The deal also removes -- for now at least -- uncertainty over succession at Luxottica, which has lost three CEOs since 2014 because of rifts with Del Vecchio.

"The strategic rationale is strong," JPMorgan Cazenove analysts said in a note, adding that the deal defuses the risk of growing competition between two groups that had been encroaching on each other's areas of expertise in recent years, with Essilor buying online retailers and Luxottica investing in lens manufacturing.

Online Focus

Both companies have been grappling with slowing sales growth, hit by weakness in North America, and face rising competition from cheaper rivals and the challenge of online distribution.

While Asia and Latin America are seen by the companies as potential growth markets, e-commerce will also be a top priority.

Luxottica's third-quarter results had showed revenue from its online platforms grew by 18 percent, with the company stating that e-commerce had been targeted as an area for accelerated growth in 2017. The third-quarter e-commerce growth far exceeded that for overall sales, which rose by 1.4 percent at constant exchange rates.

The merger is expected to boost operating profit by up to 600 million euros in the medium term, the companies said.

It will also leave smaller rivals lagging even further behind. Dutch retailer GrandVision (GVNV.AS) and Italy's Safilo Group (SFLG.MI) had revenue of 3.2 billion euros and 1.3 billion euros respectively in 2015.

Though advisers on the deal have presented it as a merger of equals, Del Vecchio will be the biggest shareholder of the combined group with a stake of between 31 percent and 38 percent through his family holding company Delfin. Voting rights will be capped at 31 percent.

Analysts said that Essilor shareholders are getting a good deal because the share exchange ratio implies a 5 percent discount to Luxottica's closing price on Friday, which was down 27 percent from its 2015 peak.

Delfin will contribute its 62 percent stake in Luxottica at a ratio of 1 share in the Italian group for every 0.461 Essilor shares. The French lens maker will launch a mandatory exchange offer on all remaining Luxottica shares at the same ratio, with the aim of delisting Luxottica's shares.

Twin Bosses

The merged EssilorLuxottica will have 140,000 staff and will be headquartered and listed in Paris. It will also have a complex governance structure, with Del Vecchio and Essilor Chairman and CEO Hubert Sagnieres effectively sharing the driving seat, while the 16-strong board will have an even split of Essilor and Luxottica executives.

A source close to the deal said no arrangements had been made at this stage for when Del Vecchio will retire.

Del Vecchio, who returned to the helm of Luxottica two years ago after taking a back seat for the previous 10 years, will be CEO and executive chairman of the merged group. Sagnieres, 61, will serve as executive vice-chairman and deputy CEO, but he and Del Vecchio will have the same powers.

In a conference call with analysts, the two sought to play down concerns over the co-leadership.

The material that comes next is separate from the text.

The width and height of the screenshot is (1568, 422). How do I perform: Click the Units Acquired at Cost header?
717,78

"We have and share the same values, we have and share the same vision, we have and share the same interest in the product ... If we really want to provide consumers with the best product, Leonardo and I will have to co-manage," Sagnieres said.

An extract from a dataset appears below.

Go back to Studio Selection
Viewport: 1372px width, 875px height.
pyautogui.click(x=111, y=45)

Del Vecchio, who grew up as an orphan but is now Italy's second-richest person, said he had long dreamed of such a merger.

"This marriage will take place and will work," he said.

The deal is expected to close by the end of the year and Del Vecchio said he is confident there will be no problems gaining approval from competition authorities.

Luxottica and Essilor, which have a market value of about 24 billion euros and 22 billion euros respectively, had explored a possible tie-up a few years ago.

Luxottica said in September 2014 that discussions had taken place in 2013 but were dropped for a number of reasons, including shareholding governance issues.

A source close to the deal said that the two companies' business models, operations and strategy have converged since then and that the merger makes more sense now, given growing competition. The source said the tie-up had been agreed in the past six weeks.

Mediobanca advised Delfin on the merger, with Essilor advised by Rothschild and Citi.

Delfin's shareholders are Del Vecchio's six children and his second wife.